ジャック・オー・ランタンと悪魔と神聖なる夜

相田 渚

赤い瞳の悪魔

10月31日。


1年の終わりを迎えるこの日は、人間にとっても、人間以外にとっても思う存分騒ぎ倒すことができる愉快な日だ。

死霊も、魔女も、悪魔も、人間界に繰り出し、色んな人間に色んなちょっかいをかける。

31日のお祭り騒ぎが過ぎ去った後に、何人かの人間が命を落としていたり、行方不明になっていたり、何かにとり憑かれたような言動をする人がでてきたりするのは、人ならざる者達のちょっとしたかわいい悪戯だ。


もっとも、人間達も馬鹿ではないようで、最近は顔に仮面をつけて魔女を装ったり対策を練っているようだ。

また、人間にとっては10月31日の次の日、11月1日は何やら聖人を祭る日にあたるようで、前日の31日も「神聖な(hallows)前夜(eve)」として十字架を手に祈りを捧げる者が多い。十字架を手にされると悪魔達は近づけないのだ。


どうにか騙さなきゃなぁと、人間界に降りる道中で死霊や悪魔達がぼやくのは、ここ数年のお馴染みの光景だ。


赤い瞳を持つ悪魔も、今年はどんな悪戯をするか悩んでいる1人である。


彼女に名はない。

力の弱い悪魔は名前がないのが普通だ。

名前がなくとも「おい」とか「赤目の」という呼びかけで事足りるし、そもそも悪魔同士でそんなに頻繁に話しをするわけでもないので、不便に感じないのだ。

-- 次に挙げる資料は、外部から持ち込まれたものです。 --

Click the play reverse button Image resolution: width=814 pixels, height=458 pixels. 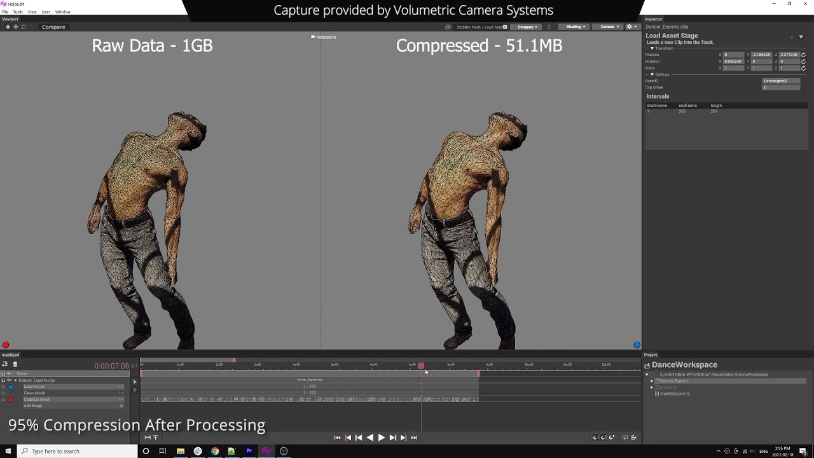(x=370, y=438)
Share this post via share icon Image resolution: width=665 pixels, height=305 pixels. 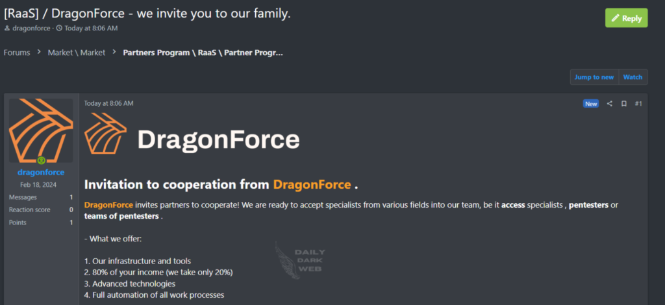coord(609,104)
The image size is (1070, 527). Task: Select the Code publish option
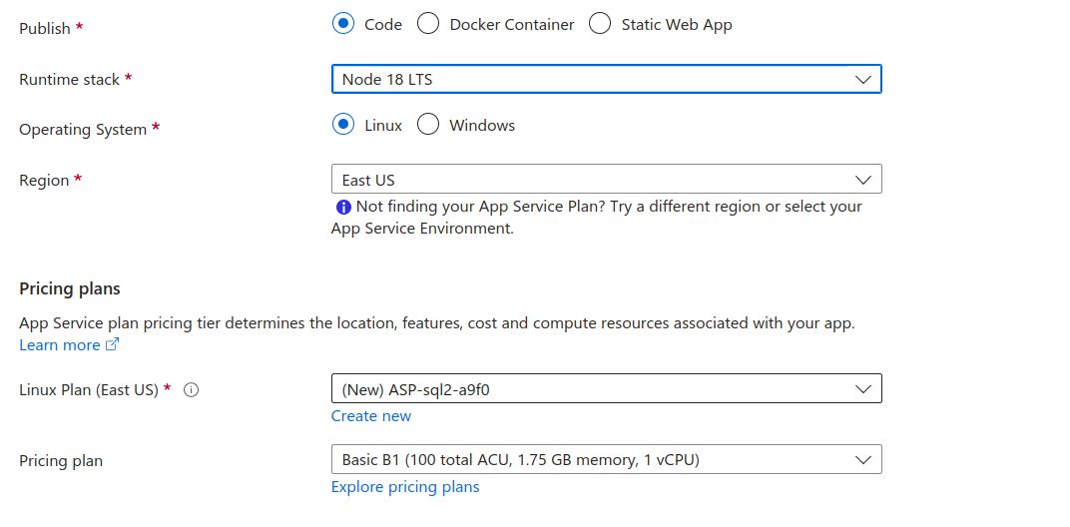[x=343, y=24]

名前については不便を感じないが、力や容姿については大いに不満を抱えている。


ありふれた黒髪に、悪魔なら皆背中についている蝙蝠羽、顔もスタイルも悪くはないが人間を一目で魅了し誑かせる姿かというと、そうでもない。

唯一の特徴といえば赤い瞳だけ。

人間にはない特殊な能力と言えば、他の力なき悪魔達と同様、蝙蝠羽で飛ぶことや、他のものに変身したり、ちょっとした魔法を使えるだけだ。しかも十字架の前だと手も足もでない。


サタンやベルフェゴール、ベルゼブブのように強大な力を持っていれば、人間達の対策等、藁に息を吹きかけるようなものだ。いや、力を使わずとも、そのグロテスクな見た目で簡単に恐怖へ陥れることだってできる。

あるいはサキュバスのような美しい見た目をしていたら、人間の男達を労せず連れて帰ることができるだろう。


まぁ、持ってないものをどうこう言ってもしょうがないか。


赤い瞳の悪魔は内心呟き、今年も口八丁と小手先の魔法でどうにか悪戯しようと決意した。


「誰をターゲットにしようかしら」


赤い瞳の悪魔は、力が弱いくせに、悪戯する相手も選り好みする悪魔だった。

純粋な一点の穢れのない魂を汚すことに喜びを見出す悪魔もいるが、力の弱い悪魔だと返り討ちにされる可能性がある。

女子供に手を出すのがセオリーだが、赤い瞳の悪魔は何故だかそういった弱者をターゲットにしたくなかった。己が弱者であるからかもしれないが、そんな彼女を他の悪魔は変わり者だと評した。

よって、赤い瞳の悪魔が遠慮なく悪戯できる相手は「魂の穢れた男」に限定されるのだった。


人間界のある街に降り立った彼女はふよふよと飛びながら、ちょうどいい相手がいないものか探し回った。


仮面をつけた者達が街中に溢れかえり、誰も彼もが陽気に笑い、歌い、踊りあっている。陽が落ちているとは思えないほど、賑やかな様子だ。

ある者はよく食べ、ある者は楽器を奏で、そして多くの者は酒を飲んで、顔を赤くして心地よさげに酔っ払っている。

往々にして酔っ払いとは口が軽いもので、彼らは誰にも頼まれていないのに色んな噂話をペラペラと大声で喋っていた。

赤い瞳の悪魔は人間達に見つからないように姿を隠して街をうろつくだけで、そういった者達から労せず情報を得ることができたのだった。


嫁の愚痴、近所の教会の司祭の説教について、いい酒のある店の情報、隣街の様子等、様々な噂があったが、中でもジャックという男の名前は幾度も会話にのぼった。


曰く、鍛冶屋のジャックは、大層酒とギャンブルが好きな人間。

曰く、ジャックは色んな人々を騙し、お金を巻き上げるペテン師。

曰く、街一番のろくでもない男。


誰の口からも、彼を褒める言葉が一切でない。


これは調度良い相手がいたものだと、1人ほくそ笑んで赤い瞳の悪魔はジャックを探すことにした。